Les forces rebelles ont annoncé samedi une tentative de prise de contrôle de toute la ville d’Alep, qui marquerait en cas de succès la plus grande victoire de l’opposition en cinq ans de guerre civile en Syrie. Mais les forces fidèles au président Bachar al-Assad opposent une résistance acharnée et ont commencé à faire affluer des renforts.
Selon l’Observatoire syrien des droits de l’homme, environ 2 000 combattants pro-gouvernementaux en provenance de Syrie, d’Irak, d’Iran et du Hezbollah libanais sont arrivés à Alep depuis dimanche soir.
« Les deux camps amassent leurs combattants en vue de la grande bataille d’Alep », a déclaré Rami Abdel Rahman, directeur de l’observatoire basé en Grande-Bretagne.
D’après l’édition de lundi du quotidien Al-Watan proche du gouvernement syrien, l’armée a reçu « les renforts militaires nécessaires pour lancer la bataille pour reprendre les zones dont elle s’est retirée ».
Le quotidien a indiqué qu’une opération militaire des forces armées syriennes était « imminente [...] et inévitable ».
Dans un communiqué publié dimanche, l’Armée de la conquête – un groupe de milices islamistes combattant à Alep qui ne comprend pas le Front Fatah al-Cham, ancienne branche d’al-Qaïda connue sous le nom de Front al-Nosra – a annoncé « le début d’une nouvelle phase pour libérer tout Alep » et promis de « doubler le nombre de combattants pour cette prochaine bataille ».

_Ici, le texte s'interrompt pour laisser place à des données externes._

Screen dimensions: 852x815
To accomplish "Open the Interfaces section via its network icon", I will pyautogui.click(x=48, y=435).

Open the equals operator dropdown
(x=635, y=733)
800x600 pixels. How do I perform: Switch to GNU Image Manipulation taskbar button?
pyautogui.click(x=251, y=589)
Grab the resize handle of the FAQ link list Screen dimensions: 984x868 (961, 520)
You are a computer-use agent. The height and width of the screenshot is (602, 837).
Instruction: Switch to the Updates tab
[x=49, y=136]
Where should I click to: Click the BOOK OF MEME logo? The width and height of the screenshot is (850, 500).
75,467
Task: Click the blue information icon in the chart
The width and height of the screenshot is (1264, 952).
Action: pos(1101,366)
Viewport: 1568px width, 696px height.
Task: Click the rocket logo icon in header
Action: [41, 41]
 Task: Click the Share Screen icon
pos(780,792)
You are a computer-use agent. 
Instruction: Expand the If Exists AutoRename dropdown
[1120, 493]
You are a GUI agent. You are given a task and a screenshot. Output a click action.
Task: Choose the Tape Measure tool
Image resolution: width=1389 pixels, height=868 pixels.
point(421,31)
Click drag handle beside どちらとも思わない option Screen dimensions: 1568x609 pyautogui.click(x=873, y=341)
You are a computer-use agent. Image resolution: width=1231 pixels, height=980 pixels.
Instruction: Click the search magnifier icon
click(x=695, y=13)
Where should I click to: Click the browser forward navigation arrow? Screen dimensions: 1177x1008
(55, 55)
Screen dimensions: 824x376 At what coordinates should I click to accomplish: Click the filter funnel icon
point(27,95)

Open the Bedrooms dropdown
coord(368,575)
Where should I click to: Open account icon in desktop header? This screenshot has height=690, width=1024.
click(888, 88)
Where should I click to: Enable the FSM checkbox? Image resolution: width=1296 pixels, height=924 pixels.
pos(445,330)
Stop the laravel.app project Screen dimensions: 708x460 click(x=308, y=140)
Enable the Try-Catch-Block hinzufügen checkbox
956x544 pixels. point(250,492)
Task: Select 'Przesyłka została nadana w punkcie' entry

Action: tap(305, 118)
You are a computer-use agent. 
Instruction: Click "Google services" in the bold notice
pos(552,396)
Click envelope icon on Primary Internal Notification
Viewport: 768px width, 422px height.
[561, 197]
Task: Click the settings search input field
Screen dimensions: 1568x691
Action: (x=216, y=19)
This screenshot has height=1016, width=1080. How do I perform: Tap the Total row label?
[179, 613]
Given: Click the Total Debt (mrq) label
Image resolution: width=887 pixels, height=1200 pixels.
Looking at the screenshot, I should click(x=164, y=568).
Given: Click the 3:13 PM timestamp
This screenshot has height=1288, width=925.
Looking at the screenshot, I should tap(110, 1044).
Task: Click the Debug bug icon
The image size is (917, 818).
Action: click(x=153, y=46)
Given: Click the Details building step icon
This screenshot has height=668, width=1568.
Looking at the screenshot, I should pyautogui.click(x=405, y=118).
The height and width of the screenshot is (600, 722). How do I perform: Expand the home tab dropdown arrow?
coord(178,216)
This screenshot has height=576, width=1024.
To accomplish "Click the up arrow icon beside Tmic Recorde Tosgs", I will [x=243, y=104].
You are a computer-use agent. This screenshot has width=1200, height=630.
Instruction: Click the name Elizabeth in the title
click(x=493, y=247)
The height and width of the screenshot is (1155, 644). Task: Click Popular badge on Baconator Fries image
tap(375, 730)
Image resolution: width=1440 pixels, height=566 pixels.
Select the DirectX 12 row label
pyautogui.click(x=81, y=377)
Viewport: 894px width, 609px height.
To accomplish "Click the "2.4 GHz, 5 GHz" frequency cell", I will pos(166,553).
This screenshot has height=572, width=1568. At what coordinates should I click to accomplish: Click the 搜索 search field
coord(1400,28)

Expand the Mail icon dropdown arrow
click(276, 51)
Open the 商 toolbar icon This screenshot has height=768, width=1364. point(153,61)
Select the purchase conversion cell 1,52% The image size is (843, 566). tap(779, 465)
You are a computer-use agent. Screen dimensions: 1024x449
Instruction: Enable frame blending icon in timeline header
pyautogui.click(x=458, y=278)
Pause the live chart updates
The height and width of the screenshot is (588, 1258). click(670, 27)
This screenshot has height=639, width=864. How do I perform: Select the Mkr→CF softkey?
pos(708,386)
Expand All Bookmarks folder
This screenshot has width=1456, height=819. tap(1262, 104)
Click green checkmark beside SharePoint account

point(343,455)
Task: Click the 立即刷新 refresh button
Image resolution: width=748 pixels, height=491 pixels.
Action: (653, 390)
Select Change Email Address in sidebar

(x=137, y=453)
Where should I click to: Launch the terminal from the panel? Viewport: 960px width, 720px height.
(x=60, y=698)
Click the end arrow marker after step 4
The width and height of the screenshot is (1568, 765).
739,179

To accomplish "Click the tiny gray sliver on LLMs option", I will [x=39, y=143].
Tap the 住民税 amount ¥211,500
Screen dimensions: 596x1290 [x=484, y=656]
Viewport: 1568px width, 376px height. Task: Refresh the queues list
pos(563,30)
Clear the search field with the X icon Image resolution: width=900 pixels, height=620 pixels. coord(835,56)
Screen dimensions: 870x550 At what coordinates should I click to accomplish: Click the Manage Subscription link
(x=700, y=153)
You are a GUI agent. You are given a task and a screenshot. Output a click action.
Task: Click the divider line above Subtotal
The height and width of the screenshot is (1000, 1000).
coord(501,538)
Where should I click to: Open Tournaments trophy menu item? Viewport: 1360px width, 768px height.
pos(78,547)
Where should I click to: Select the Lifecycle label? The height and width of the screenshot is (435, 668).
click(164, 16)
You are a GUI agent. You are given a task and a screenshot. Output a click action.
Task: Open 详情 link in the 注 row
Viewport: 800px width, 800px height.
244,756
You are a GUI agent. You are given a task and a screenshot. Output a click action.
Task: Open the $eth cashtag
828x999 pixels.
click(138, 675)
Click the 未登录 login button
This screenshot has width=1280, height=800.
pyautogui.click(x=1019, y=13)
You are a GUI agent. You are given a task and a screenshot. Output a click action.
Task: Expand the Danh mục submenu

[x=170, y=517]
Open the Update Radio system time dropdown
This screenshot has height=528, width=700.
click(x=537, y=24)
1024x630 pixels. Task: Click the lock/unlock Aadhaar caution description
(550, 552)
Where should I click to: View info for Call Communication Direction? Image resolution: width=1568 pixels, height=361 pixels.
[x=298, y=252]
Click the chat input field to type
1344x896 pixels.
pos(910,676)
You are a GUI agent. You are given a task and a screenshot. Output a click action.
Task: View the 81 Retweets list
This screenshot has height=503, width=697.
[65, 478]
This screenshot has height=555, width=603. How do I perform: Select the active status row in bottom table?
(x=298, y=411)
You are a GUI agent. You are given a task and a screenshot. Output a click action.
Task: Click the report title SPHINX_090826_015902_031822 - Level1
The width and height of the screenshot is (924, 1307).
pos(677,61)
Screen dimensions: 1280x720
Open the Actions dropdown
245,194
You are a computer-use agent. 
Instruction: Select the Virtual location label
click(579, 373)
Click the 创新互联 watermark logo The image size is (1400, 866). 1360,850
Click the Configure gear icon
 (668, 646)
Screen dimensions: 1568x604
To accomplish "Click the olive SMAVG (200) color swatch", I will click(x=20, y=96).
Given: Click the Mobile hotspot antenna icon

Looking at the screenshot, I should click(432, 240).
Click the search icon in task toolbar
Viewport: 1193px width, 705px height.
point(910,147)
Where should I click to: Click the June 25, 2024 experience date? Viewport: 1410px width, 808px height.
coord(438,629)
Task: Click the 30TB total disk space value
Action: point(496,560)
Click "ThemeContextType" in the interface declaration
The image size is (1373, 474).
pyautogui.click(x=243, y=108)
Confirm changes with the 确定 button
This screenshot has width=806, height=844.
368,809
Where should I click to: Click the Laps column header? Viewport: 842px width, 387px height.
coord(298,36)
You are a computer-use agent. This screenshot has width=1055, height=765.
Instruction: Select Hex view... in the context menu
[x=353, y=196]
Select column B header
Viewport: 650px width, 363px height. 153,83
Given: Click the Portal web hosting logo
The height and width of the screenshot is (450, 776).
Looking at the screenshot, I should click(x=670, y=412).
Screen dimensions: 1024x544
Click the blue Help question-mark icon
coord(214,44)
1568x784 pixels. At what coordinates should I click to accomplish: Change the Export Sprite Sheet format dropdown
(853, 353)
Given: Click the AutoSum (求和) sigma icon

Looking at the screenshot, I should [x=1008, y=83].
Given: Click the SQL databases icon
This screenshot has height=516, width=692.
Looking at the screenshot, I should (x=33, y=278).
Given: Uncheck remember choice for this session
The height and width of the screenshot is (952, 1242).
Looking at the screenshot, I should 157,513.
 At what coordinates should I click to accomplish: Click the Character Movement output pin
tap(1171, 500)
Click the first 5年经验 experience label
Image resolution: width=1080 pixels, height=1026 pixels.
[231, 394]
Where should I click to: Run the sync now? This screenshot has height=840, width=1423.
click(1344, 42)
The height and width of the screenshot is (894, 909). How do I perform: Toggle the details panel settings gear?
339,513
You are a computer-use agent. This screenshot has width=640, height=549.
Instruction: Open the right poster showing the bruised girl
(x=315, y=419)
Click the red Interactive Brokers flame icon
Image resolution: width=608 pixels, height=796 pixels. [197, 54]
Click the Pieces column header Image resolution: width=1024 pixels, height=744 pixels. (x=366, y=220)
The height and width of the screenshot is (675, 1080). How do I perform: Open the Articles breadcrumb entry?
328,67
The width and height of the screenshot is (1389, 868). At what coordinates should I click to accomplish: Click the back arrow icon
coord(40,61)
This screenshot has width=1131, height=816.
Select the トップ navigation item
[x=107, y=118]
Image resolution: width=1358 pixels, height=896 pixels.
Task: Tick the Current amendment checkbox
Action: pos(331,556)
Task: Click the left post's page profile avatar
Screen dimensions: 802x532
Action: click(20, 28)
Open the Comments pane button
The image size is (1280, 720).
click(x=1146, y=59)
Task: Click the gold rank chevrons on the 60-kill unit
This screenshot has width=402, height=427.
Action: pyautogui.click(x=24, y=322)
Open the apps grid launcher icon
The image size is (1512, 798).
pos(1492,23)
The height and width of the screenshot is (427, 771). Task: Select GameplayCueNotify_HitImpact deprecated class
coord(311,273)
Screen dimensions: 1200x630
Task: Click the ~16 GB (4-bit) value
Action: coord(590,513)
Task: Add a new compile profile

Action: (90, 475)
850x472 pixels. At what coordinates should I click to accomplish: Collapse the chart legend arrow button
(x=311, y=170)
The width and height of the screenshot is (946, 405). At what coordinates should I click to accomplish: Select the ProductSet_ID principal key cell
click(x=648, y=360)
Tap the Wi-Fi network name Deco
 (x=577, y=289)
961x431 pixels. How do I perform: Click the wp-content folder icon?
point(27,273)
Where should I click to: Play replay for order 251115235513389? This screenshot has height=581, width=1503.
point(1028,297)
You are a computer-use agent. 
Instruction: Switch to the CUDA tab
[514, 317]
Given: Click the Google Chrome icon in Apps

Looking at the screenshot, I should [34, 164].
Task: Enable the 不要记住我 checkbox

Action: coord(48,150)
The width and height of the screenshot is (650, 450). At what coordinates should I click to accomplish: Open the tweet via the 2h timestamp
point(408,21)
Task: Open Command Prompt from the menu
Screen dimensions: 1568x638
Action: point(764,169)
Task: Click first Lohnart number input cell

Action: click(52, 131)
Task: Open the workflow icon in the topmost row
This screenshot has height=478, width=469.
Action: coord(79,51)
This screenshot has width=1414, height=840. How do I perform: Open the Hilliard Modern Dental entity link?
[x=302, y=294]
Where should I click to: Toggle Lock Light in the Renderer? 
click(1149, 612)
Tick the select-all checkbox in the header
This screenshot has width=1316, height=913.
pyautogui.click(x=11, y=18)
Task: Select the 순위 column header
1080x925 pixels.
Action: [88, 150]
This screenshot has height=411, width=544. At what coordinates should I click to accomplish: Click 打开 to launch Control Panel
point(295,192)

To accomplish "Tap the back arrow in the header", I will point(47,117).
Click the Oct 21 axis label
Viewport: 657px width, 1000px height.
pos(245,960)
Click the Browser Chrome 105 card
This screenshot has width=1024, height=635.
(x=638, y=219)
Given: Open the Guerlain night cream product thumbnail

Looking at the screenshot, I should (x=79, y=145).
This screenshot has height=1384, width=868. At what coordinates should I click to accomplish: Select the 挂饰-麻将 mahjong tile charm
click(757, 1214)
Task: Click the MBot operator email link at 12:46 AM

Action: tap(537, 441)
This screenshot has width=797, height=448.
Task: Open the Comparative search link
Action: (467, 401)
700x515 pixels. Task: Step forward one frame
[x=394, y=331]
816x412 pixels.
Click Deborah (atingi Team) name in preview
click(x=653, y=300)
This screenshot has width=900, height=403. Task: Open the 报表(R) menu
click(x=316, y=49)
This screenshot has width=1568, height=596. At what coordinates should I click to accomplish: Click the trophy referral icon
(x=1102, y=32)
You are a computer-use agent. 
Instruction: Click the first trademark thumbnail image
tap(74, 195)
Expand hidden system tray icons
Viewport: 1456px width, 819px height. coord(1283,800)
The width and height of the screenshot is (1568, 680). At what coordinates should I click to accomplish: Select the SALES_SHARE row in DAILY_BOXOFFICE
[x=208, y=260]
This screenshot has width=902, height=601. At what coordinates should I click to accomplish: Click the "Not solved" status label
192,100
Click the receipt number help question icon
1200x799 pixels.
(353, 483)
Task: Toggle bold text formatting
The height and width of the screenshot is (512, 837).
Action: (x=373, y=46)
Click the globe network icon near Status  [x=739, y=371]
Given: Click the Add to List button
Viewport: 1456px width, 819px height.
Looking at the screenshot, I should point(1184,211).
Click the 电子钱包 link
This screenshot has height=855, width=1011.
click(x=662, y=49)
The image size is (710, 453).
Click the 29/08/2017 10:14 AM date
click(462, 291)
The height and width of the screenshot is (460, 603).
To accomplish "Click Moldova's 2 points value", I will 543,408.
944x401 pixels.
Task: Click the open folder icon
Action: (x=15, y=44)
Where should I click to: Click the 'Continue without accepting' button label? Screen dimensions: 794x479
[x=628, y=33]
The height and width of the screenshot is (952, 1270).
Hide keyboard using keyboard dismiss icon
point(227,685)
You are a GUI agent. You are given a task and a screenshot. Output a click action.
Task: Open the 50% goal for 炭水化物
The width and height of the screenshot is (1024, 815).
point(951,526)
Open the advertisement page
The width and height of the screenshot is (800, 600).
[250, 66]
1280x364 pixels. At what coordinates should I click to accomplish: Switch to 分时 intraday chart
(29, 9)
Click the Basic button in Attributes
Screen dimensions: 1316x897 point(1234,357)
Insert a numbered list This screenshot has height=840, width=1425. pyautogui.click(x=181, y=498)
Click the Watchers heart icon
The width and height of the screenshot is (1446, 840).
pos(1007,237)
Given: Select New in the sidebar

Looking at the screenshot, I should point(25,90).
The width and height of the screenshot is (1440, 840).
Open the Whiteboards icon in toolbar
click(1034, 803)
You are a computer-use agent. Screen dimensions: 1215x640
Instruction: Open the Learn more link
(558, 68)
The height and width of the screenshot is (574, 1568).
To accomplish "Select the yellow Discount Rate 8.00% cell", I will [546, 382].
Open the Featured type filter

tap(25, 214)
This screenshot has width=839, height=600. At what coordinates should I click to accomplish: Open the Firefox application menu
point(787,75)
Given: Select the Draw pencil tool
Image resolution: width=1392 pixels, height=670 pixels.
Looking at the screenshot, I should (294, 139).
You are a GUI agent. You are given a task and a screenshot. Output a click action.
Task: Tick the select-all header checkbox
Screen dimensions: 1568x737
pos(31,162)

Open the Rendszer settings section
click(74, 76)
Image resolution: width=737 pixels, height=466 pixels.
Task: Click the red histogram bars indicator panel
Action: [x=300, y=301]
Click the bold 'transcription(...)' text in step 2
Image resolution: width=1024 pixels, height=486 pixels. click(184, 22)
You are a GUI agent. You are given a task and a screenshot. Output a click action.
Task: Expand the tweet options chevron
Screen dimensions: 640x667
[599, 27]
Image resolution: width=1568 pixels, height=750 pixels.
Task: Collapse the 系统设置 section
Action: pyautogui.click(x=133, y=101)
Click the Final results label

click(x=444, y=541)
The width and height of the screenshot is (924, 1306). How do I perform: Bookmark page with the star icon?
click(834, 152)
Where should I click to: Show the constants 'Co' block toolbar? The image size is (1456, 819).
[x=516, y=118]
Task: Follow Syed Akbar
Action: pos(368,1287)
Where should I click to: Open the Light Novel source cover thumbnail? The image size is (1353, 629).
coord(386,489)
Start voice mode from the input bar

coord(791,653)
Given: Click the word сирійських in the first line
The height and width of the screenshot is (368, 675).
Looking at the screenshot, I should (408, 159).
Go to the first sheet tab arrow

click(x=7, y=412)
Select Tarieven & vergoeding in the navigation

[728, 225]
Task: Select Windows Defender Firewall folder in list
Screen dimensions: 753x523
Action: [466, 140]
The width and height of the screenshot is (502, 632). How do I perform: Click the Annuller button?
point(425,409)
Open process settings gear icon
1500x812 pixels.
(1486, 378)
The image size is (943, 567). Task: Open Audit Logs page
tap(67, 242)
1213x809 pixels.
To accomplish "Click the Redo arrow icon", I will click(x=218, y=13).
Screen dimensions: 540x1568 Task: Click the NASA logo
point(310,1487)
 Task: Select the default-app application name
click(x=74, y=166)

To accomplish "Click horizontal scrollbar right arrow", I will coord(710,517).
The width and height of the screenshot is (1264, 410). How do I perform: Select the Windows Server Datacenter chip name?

À Istanbul, le chef de la Coalition nationale syrienne Anas al-Abdeh a déclaré à l’AFP qu’il était désormais confiant quant à la prise de l’ensemble de la ville.
« Je pense que c’est juste une question de temps. Cela va arriver, a-t-il affirmé. Nous voyons très clairement que les forces du régime ne sont pas en mesure de résister. »
« Malgré la force écrasante du régime d’Assad, de la Russie, de l’Iran et du Hezbollah d’un côté, aucun camp ne sera en mesure de remporter une victoire rapide ou décisive dans la bataille pour Alep », a déclaré Samantha Power, ambassadrice des États-Unis à l’ONU, au Conseil de sécurité.
Traduit de l’anglais (original) par VECTranslation.